Filsuf dan ilmuwan telah lama berdebat mengenai realitas dan ilusi. Misalnya, jika kita memandang waktu sebagai ilusi, maka kita juga harus mempertanyakan apa arti dari pengalaman kita sehari-hari. Kita merasakan waktu berjalan, merencanakan masa depan, dan mengenang masa lalu. Namun, jika semua ini hanya produk dari pola pikir kita, maka apa standar yang dapat kita gunakan untuk membedakan antara realitas dan ilusi? Ini adalah pertanyaan mendasar yang telah menggelisahkan banyak pemikir klasik dan kontemporer.
Di sisi lain, beberapa teori dalam fisika kuantum, seperti teori holografik, mengusulkan bahwa realitas yang kita alami di dunia tiga dimensi hanyalah representasi dari informasi yang terkandung di permukaan dua dimensi, sehingga waktu bisa dianggap sebagai dimensi yang lebih tinggi yang tidak sepenuhnya kita akses. Teori ini memberikan pandangan baru tentang bagaimana kita memahami eksistensi maupun bagaimana waktu berfungsi dalam konteks realitas yang lebih besar.

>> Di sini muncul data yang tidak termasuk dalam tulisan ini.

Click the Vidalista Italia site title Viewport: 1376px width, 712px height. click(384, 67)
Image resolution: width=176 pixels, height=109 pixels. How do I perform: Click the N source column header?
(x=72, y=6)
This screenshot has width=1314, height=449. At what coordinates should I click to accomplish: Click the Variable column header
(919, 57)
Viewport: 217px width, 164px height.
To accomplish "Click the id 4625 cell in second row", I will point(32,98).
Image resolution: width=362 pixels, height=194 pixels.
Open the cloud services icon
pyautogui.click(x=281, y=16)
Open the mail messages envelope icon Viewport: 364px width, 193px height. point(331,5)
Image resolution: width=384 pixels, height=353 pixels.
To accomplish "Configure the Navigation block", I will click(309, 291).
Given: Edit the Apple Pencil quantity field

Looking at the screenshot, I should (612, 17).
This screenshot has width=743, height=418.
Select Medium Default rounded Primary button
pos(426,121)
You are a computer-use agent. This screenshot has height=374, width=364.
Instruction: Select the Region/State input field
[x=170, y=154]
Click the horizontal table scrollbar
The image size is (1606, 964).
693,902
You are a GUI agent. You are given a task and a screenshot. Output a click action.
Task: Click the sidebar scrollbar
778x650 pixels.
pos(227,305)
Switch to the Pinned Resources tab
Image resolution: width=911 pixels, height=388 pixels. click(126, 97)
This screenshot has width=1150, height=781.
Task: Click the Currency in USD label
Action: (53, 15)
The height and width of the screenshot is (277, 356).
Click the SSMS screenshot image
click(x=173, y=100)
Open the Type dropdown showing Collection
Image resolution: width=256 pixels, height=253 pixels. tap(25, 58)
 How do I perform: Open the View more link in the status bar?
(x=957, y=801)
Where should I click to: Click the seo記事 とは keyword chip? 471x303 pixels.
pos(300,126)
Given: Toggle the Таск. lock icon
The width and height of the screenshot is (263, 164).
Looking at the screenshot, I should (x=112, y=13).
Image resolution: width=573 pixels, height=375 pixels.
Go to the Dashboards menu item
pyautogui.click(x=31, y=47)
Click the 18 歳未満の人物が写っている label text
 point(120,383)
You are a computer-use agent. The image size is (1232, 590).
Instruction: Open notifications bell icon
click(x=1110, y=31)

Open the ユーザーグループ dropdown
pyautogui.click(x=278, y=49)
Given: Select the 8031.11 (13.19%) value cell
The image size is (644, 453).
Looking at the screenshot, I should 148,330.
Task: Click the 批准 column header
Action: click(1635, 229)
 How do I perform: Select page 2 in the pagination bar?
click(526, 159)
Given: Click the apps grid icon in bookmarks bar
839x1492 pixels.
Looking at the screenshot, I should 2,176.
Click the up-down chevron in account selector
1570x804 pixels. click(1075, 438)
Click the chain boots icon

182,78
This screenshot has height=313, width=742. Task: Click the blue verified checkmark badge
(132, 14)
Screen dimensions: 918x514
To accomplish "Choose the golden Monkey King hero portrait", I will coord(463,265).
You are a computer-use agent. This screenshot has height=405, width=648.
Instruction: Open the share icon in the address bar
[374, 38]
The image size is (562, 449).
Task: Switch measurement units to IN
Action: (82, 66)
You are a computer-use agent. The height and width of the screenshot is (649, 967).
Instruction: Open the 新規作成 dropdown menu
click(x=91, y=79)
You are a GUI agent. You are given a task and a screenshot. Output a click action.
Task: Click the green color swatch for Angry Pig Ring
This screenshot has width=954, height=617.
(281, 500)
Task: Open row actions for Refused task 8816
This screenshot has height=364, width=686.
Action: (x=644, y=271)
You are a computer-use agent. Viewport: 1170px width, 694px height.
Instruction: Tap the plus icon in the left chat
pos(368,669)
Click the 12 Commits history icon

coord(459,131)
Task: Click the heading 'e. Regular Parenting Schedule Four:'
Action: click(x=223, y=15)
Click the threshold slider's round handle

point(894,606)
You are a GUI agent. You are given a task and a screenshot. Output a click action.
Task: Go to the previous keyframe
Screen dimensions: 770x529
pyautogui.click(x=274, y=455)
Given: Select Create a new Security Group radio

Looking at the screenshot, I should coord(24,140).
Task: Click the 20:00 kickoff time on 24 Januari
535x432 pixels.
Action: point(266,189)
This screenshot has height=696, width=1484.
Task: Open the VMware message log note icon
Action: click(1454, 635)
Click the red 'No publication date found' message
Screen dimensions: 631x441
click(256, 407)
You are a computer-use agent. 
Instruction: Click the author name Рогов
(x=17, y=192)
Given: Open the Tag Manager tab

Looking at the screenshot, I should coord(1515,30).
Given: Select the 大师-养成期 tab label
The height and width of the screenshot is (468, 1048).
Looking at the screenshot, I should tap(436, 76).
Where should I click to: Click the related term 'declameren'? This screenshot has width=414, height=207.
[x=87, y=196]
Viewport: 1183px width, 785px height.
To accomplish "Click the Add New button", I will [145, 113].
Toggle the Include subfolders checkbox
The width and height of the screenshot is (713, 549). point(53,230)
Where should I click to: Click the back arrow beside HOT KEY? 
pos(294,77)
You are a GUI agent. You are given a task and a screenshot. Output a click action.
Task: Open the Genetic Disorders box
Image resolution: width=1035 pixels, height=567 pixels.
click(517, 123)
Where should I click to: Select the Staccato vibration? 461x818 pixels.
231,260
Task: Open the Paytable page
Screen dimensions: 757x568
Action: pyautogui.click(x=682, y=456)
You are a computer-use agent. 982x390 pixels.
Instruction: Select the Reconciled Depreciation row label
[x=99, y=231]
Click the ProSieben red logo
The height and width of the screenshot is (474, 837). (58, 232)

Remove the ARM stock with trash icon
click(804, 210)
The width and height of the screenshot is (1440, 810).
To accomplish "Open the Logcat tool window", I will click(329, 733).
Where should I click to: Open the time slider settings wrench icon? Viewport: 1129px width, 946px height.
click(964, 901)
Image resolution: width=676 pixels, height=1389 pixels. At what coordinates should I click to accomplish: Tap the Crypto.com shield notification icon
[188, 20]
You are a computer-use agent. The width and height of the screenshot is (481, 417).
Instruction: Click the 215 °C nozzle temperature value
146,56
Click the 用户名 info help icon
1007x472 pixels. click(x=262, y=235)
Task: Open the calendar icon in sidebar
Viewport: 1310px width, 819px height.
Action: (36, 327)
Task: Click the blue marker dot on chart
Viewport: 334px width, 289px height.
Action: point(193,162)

Satu lagi konsep yang relevan dalam diskusi ini adalah teori waktu dalam filsafat. Beberapa filsuf seperti Immanuel Kant berpendapat bahwa waktu adalah bentuk persepsi kita terhadap dunia, bukan entitas yang berdiri sendiri. Dalam pandangannya, pengalaman waktu adalah bagian dari cara manusia berinteraksi dengan ruang dan peristiwa, memberikan warna pada pemahaman kita tentang gerak dan perubahan.